ESPE Abstracts

Introduction: Premature ovarian failure (POF) is defined as ovarian failure developing before the age of 40. The etiology of genetic POF is quite heterogeneous and can be due to genetic, autoimmune, environmental, viral infections or iatrogenic causes.

Objective: The aim of this study is to investigate the molecular genetic causes of non-syndromic POF cases with the gene panel based on next generation sequence analysis and to establish the relationship between genotype and phenotype.

Methods: 23 cases aged 14-40 years followed up with POF were included. Patients with a karyotype of 46, XX, primary or secondary amenorrhea before the age of 40, with elevated FSH (> 40 IU/mL) and low anti-Müllerian hormone levels (<0.03 ng/ml) were included in the study. Those with anti-cancer therapy, pelvic surgery, ovarian infection and/or autoimmune disease history were excluded. Molecular genetic analyzes were performed with Illumina Nextseq550 platform with the next generation sequence analysis method targeted with the Trusight One kit. The variants in the genes that may be related to the POF included in the panel were analyzed by filtering method. Pathogenicity of the detected variants was determined according to the criteria of “American College of Medical Genetics and Genomics” (ACMG).

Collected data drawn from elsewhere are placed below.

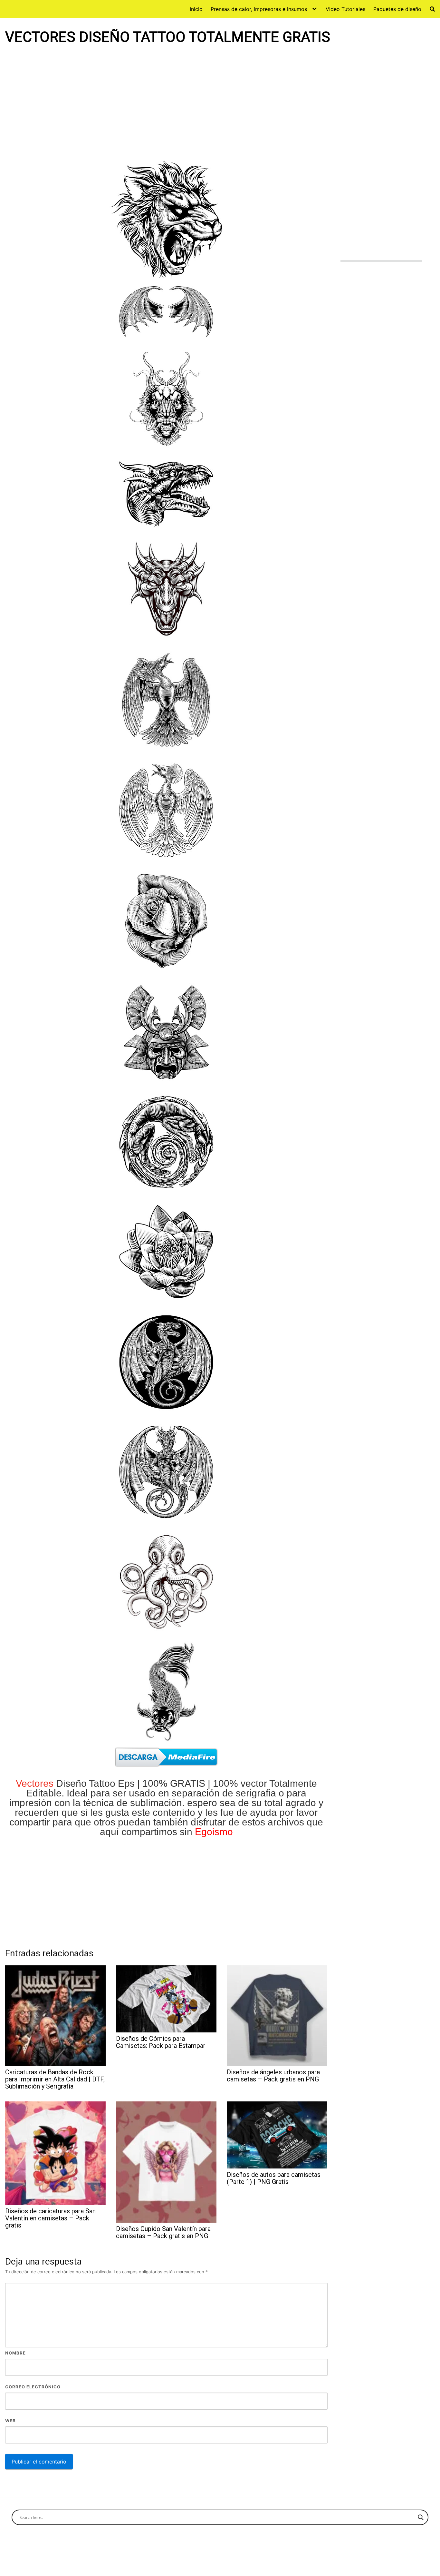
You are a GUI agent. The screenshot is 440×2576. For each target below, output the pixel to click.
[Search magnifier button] (420, 2517)
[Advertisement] (166, 101)
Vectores (34, 1783)
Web (10, 2420)
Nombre (15, 2352)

Results: Median age of the cases was 17.8 (14.0-24.3) years, and 12 (52%) cases admitted before the age of 18. Fifteen (65%) of the cases had consanguineous parents. Mean weight, height and BMI SDS were -0.5 ± 1.3SD, -0.3 ± 1.7SD, -0.0 ± 1.4 SD respectively. 4 of the cases had short stature and 3 of these patients received growth hormone treatment. Mean FSH level of the cases was 82.73 ± 35.21 IU/ml. In 2 (8.6%) patients, mutations detected were in genes that have been previously proven to cause POF. One was homozygous c.339T> G (p.Tyr113Ter) in FIGLA gene and the other was homozygous c.215T> C (p.Phe72Ser) variants in PSMC3IP gene. In addition, in one (4.3%) case, heterozygous c.5420A> G (p.Asn1807Ser) variant was detected in the CHD7 gene, which was previously identified as a possible gene responsible for oligogenic inheritance in POF molecular etiology. In cases without mutation, all exome/genome sequence analysis, comparative genomic hybridization and advanced genetic analysis are ongoing.

Conclusion: Genetic panels based on next generation sequence analysis technologies can be used to determine the molecular genetic diagnosis of POF, which has a highly heterogeneous genetic basis.